Document segment =
· · · ·
Ahmad Vahidi. Photo: National Council of Resistance of Iran

Following the last round of talks between the United States and Iran in Islamabad, Iran’s foreign minister and negotiator Abbas Araghchi declared in a post on X on April 17 that the Strait of Hormuz was “completely open.” This came after he also signaled that his government could be flexible over the issue of nuclear enrichment as well as Iran’s support for its proxies in the region.

Then came an abrupt correction. Mohammad Bagher Zolghadr, a former commander in the Islamic Revolutionary Guards Corps (IRGC) who was recently appointed as secretary of the Supreme National Security Council, is understood to have complained to the IRGC, submitting a report that criticised Araghchi for “deviation from the delegation’s mandate.”

The negotiating team was called back to Tehran. Araghchi was attacked by state-run media which said his post had “provided the best opportunity for Trump to go beyond reality, declare himself the winner of the war and celebrate victory.” And the Strait of Hormuz was declared closed.

This episode demonstrates the new reality in the Islamic Republic, where the IRGC increasingly calls the shots in all matters of statecraft and government. The rest of the state is a façade at most.

Over the six weeks of war, Iran’s former leadership has been decimated: the supreme leader, Ali Khamenei, was killed in a US strike on the first day of US and Israeli attacks. Many of his senior colleagues have also been killed. Iran is no longer best understood as a state with a powerful militia. It has become, more precisely, a powerful militia with a state – a political order with the IRGC at its core.

The other traditional centers of power – the government and the clergy – have effectively been relegated to mere front organizations. Amid the fog of war, even the new supreme leader, Mojtaba Khamenei, appears merely as a legitimizing ornament. In any case, Khamenei is reported to have been severely injured in the attack that killed his father and is apparently taking no part in government.

So who is running the country? The answer points unmistakably to the IRGC and its leader, Ahmad Vahidi.

Guardians of the revolution

The IRGC was created after the 1979 revolution, precisely because Ayatollah Ruhollah Khomeini and his allies did not trust the conventional state apparatus to defend the revolution.

Over time it grew beyond its role as guardians of the revolution into an all-encompassing, all-channel network. It became a military, an intelligence service, an economic conglomerate and a regional expeditionary network. Its internal security force, the Basij, gave it an arm of mass social control inside Iran. The Quds force was set up to export the revolution across Iran’s proxies in Lebanon, Iraq, Syria, Yemen and beyond.

Far from destroying this architecture, sanctions deepened it. They led to the creation of front companies linked to the IRGC doing illicit deals and operating circuits of patronage that enriched those closest to the center of power. What emerged was a parallel state that gradually outgrew the formal one.

The IRGC is organised as a network with a core and a periphery. Its central hub decides strategy. This is surrounded by a network of decentralized cells capable of operating with a high degree of autonomy. This is called Iran’s “mosaic defense doctrine.” And it was built to operate precisely the way it is now: to keep fighting amid attempts at decapitation and disruption.

A new leader emerges

After IRGC chief Mohammad Pakpour was killed on the opening day of the conflict, Ahmad Vahidi, a former interior minister and a founding member of the IRGC, has emerged to take his place. Having being appointed in an emergency capacity after his predecessor was killed, he has consolidated effective control as the civilian presidency has been hollowed out.
· · · ·
Study material =

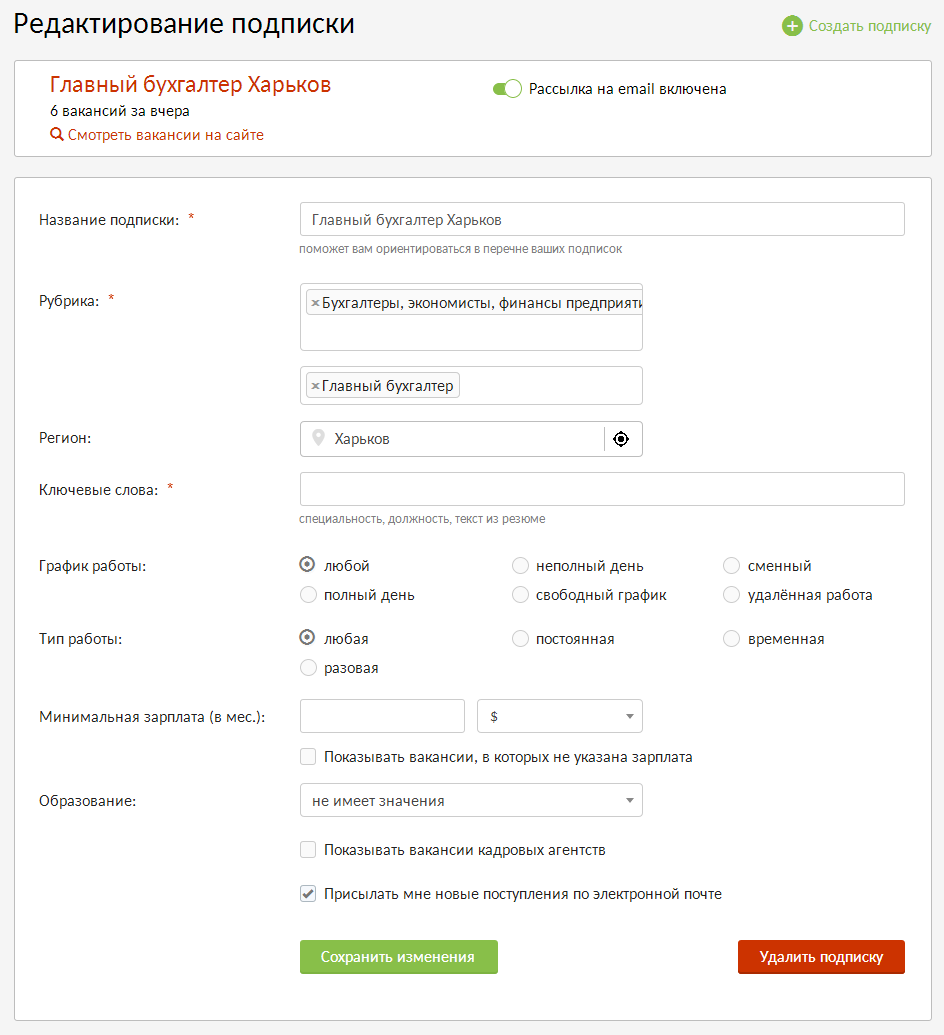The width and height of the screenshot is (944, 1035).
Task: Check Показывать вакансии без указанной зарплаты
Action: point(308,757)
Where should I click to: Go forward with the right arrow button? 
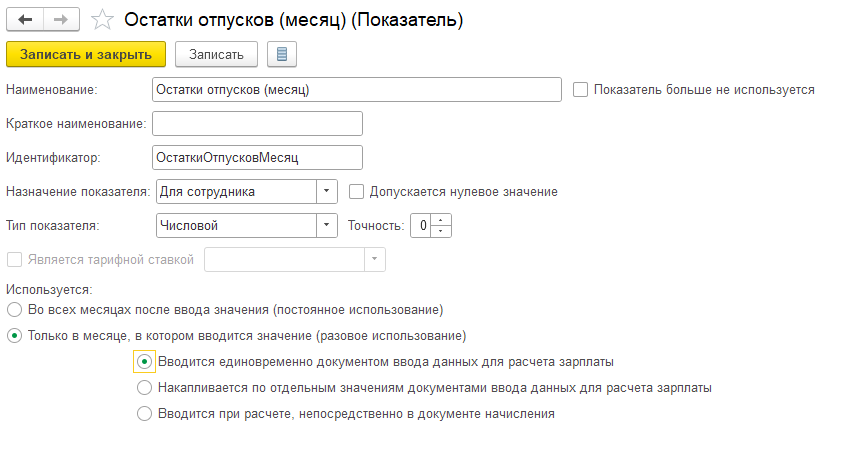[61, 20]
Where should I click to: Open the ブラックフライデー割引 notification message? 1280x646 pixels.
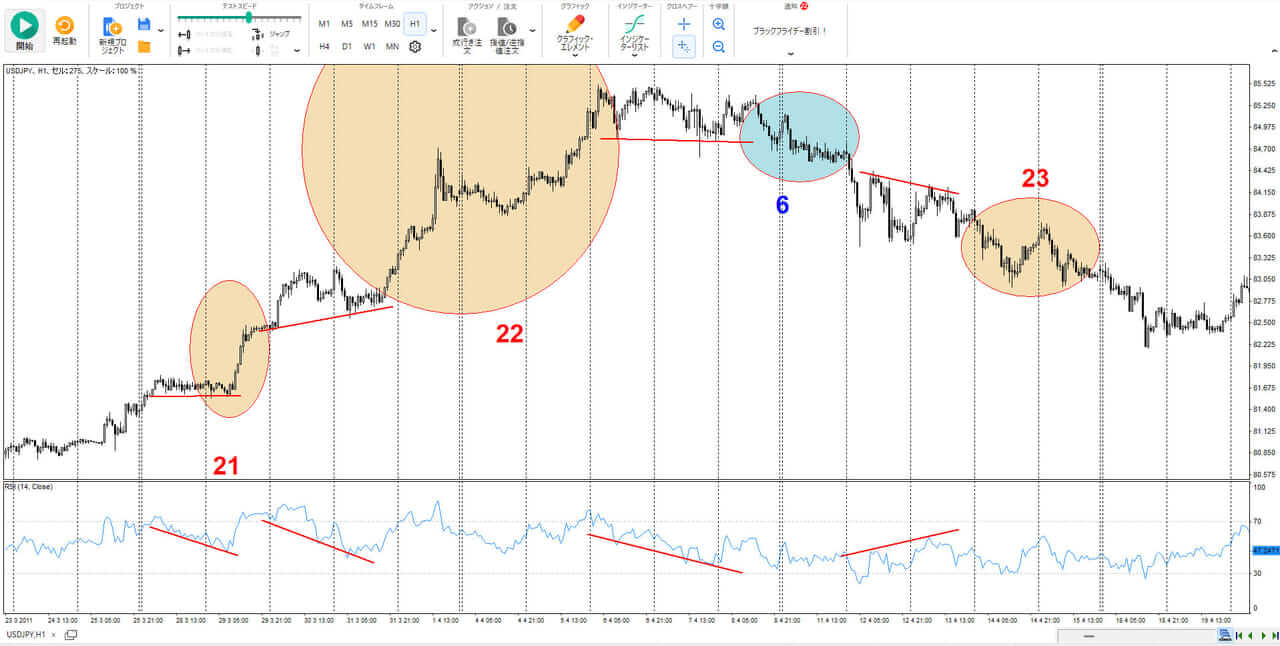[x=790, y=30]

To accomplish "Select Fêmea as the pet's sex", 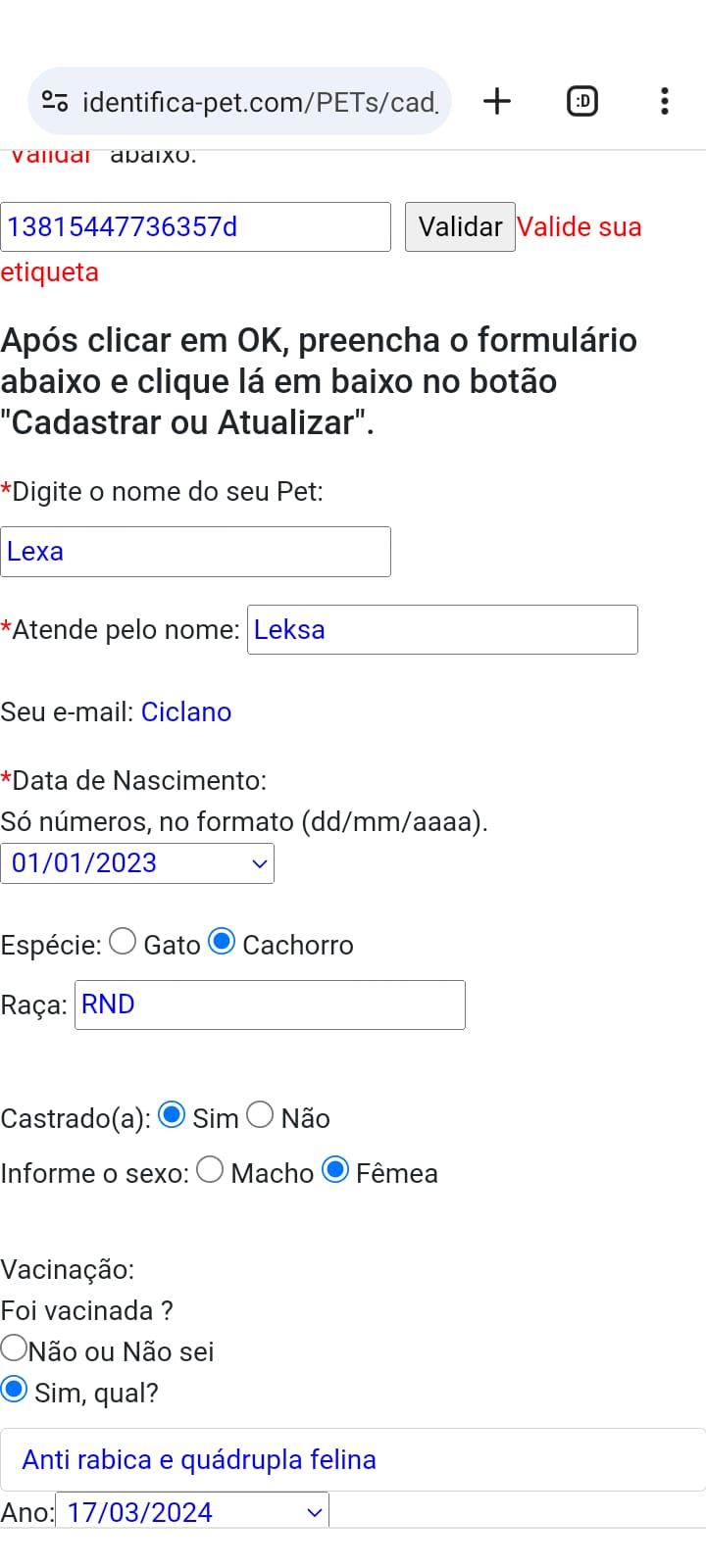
· · · ·
Tasks for this exercise =
1. From the article on Iran's Revolutionary Guards, reproduce the passage between "A new leader" and "been hollowed out.", inclusive.
2. According to the article on Iran's Revolutionary Guards, what is the IRGC's core-and-periphery network structure called?
3. Write the next part of the article on Iran's Revolutionary Guards, picking up after its final sentence.

Answers for each item =
1.
A new leader emerges

After IRGC chief Mohammad Pakpour was killed on the opening day of the conflict, Ahmad Vahidi, a former interior minister and a founding member of the IRGC, has emerged to take his place. Having being appointed in an emergency capacity after his predecessor was killed, he has consolidated effective control as the civilian presidency has been hollowed out.

2. Iran's "mosaic defense doctrine."

3.
With the new supreme leader apparently incapacitated and the clergy sidelined, Vahidi and his group of allies – IRGC commanders and security council hardliners such as Ali Akbar Ahmadian and Mohammad Bagher Zolghadr – have set the mandate and red lines for the ceasefire talks.

The IRGC’s red lines are clear: it will not surrender uranium enrichment altogether; it wants to preserve its missile program and the axis of resistance; it wants sanctions to be lifted and wants access to Iranian assets overseas that are presently frozen. Room for negotiation only exists on technical details about enrichment levels, timelines for lifting sanctions or the language of any deals that are agreed.

In times of war, states tend to centralize as civilian institutions shrink. Hard men tend to rise, especially after many of the influential political pragmatists are taken. An example of such a pragmatist in Iran is Ali Larijani, the former secretary of the security council, killed by Israel on March 16.

The IRGC was not suddenly conjured by this war, but prepared by decades of institutional entrenchment, economic capture and delegated coercion. The IRGC’s military dictatorship in the making needed this war to consolidate its influence over competing nodes in the network – most importantly the clergy.

This has profound consequences for the negotiations. Instead of participating in straightforward bargaining between statesmen, Washington’s real estate moguls-turned-negotiators are speaking to Iranian counterparts who are on a short lead held by the IRGC. Progress in negotiations should not be judged by what Iran’s diplomats say in public, but by what the guard allows to be implemented in practice.

The failed Trump-Israel decapitation strategy leaves a potent system in place that feels emboldened by the desperation in the White House to find a diplomatic off-ramp. To think that this war-hardened system of hardliners will capitulate is wishful thinking.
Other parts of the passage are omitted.